Celebrating Puanga 2017
Children Active at Manu – Click the Image to Open Full Size in a New Tab…
What a great way to end a busy term with Coach Mike’s play ball session down at New Plymouth Old Boys grounds. What fun it was learning to develop ball skills and working together as a team through games led by Coach Mike, Coach Hayden and Coach Dan.
Listening carefully for the word ‘Bottle of Potion’, controlling a ball using feet only, shooting hoops and goals, balancing a bean bag, practicing jumping with feet together, running, driving and catching hoops using skill and coordination.
Ka pai tō mahi Elliot. What did you enjoy most or would like to practice more?
Playball in July 2017
Open Whānau Day – Saturday 24th June, 11am – 1pm
For the remainder of Term 2 we will be celebrating Matariki/Puanga which indicates the change of season in particular winter.
Matariki is the name of the cluster of stars known as the Pleiades, but Puanga is the star that we see from the West Coast.
We are planning various activities to this special celebration that has become known as the Māori New Year. It is recognised as the time of harvest and the sharing of kai.
We would like to invite all whānau (Nana, Grandads, mums, dads, brothers and sisters who do not normally get to see the Kindergarten/Kura to come and experience some of the activities that the Kindergarten children do, and share some kai with us.
The children will be making soup during the week to share with you and we have been making feijoa muffins that have been frozen to bring out on the day.
If you would like to bring some kai to share with others that would be great.
A big thank you to Amelia’s mum, Caroline for helping us celebrate Amelia’s Indian heritage.

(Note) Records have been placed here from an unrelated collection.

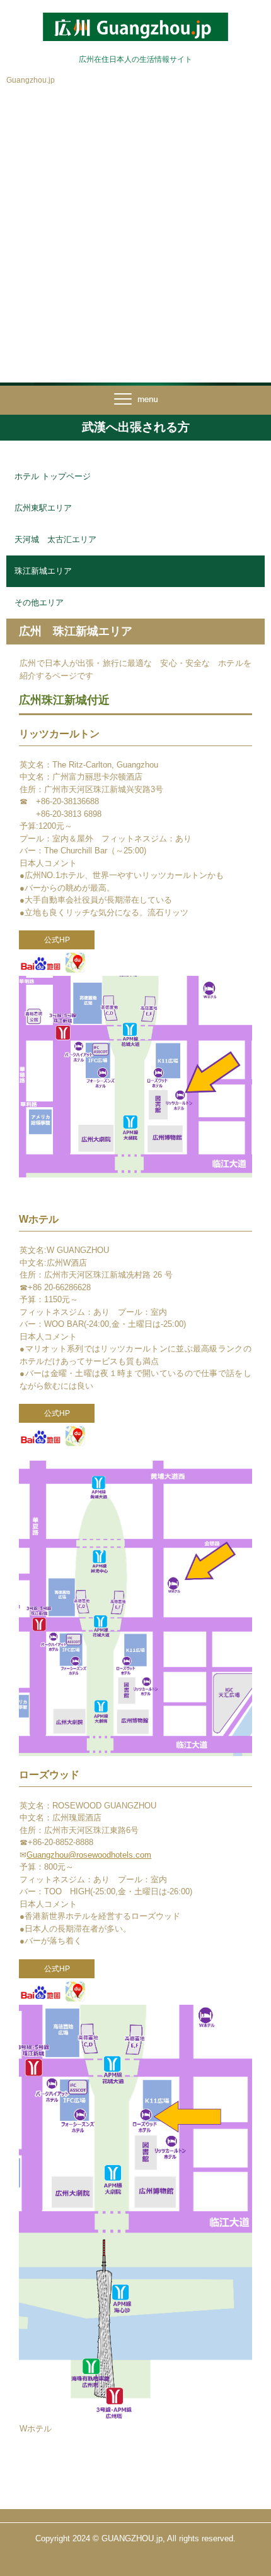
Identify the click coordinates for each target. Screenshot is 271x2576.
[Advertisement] (135, 240)
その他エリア (39, 602)
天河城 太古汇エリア (55, 539)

We learnt that Amelia’s great great grandfather (Jivla Ravji)first came to New Zealand in 1919 and Amelia’s other great grandfather (Unkabhai Kanji Dhanjee) features in a book titled Indian Settlers:The story of a New Zealand South Asian Community by Jacqueline Leckie. We can only imagine how strange New Zealand must have been to them and the kind of adjustments they must have made.
Our celebrations involved traditional dress, music and food. We made daal and raita with the children and later Caroline showed us how to make roti bread. Caroline kindly contributed vegetable samosas, onion bhaji, bread balls filled with saag and gantiya ( a chick pea flour snack). Caroline’s friend Medla helped too and described growing up in England.
This was a great opportunity for the children to experience a culture that many would be unfamiliar with, the music, the tastes and the language to enrich their experiences of different cultures. It expresses to Amelia that the Indian part of her heritage is important to us as well and it is fun to celebrate it.